FIG 6.

Attenuation of C. trachomatis tarP in a murine model can be reversed by cis complementation with WT tarP. (A) Schematic of allelic replacement strategy to restore tarP to the mutant strain. FRAEM was used to replace the gfp-bla cassette in the ΔtarP mutant with the tarP gene and a downstream aadA selection marker. (B) Representative fluorescence-based Western blot of tarP levels in 24-h culture material derived from equal infections with wild-type (WT), mutant (tarp), and cis-complemented (cis-tarp) Chlamydia. Hsp60 was probed as a loading control. (C) Signal intensity of Tarp-specific signal was normalized to Hsp60, and values are plotted as a function WT Tarp signal. Error bars represent one standard deviation from blots derived from 3 separate experiments. Groups of 5 female C3H/HeJ mice were infected intravaginally with equal input IFUs, and shed IFUs were enumerated every 4 days from day 3 to 31 postinfection.

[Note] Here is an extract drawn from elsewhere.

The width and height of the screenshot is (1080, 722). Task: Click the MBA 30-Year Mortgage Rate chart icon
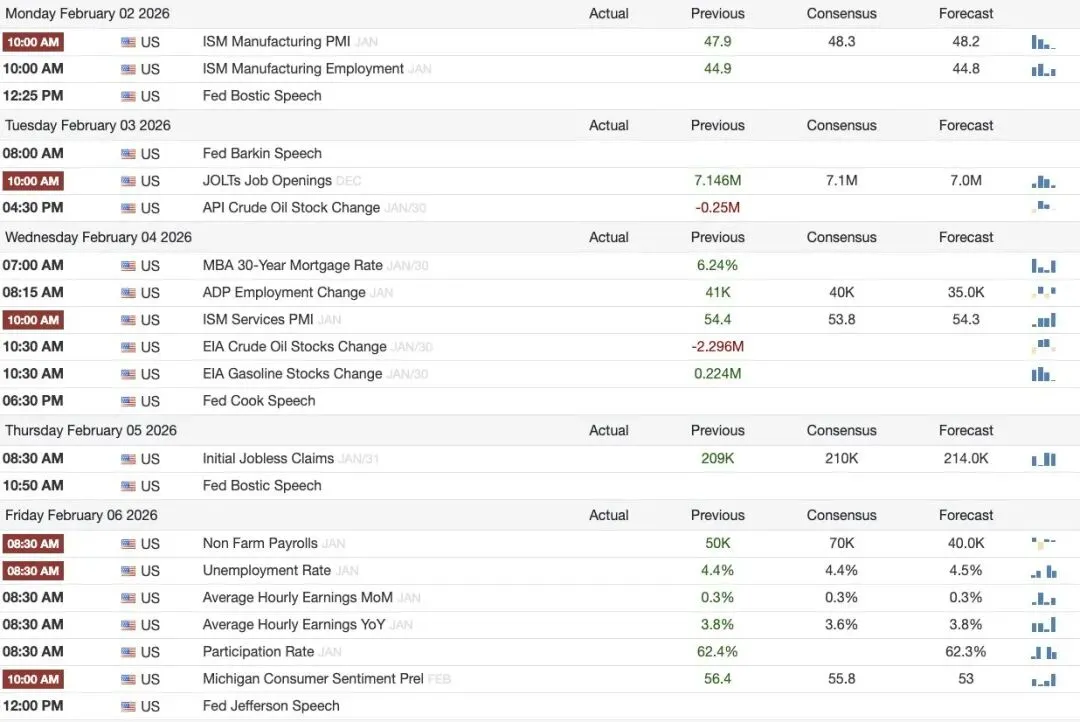(x=1043, y=266)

Shed bacteria were enumerated by passage in HeLa cells and are represented as number of mice actively shedding detectible chlamydiae (D) or numbers of detected inclusions (E). Data are represented with standard deviation, and two-way repeated measures (RM) ANOVA was performed to establish statistical significance (*, P < 0.0001) compared to the wild type.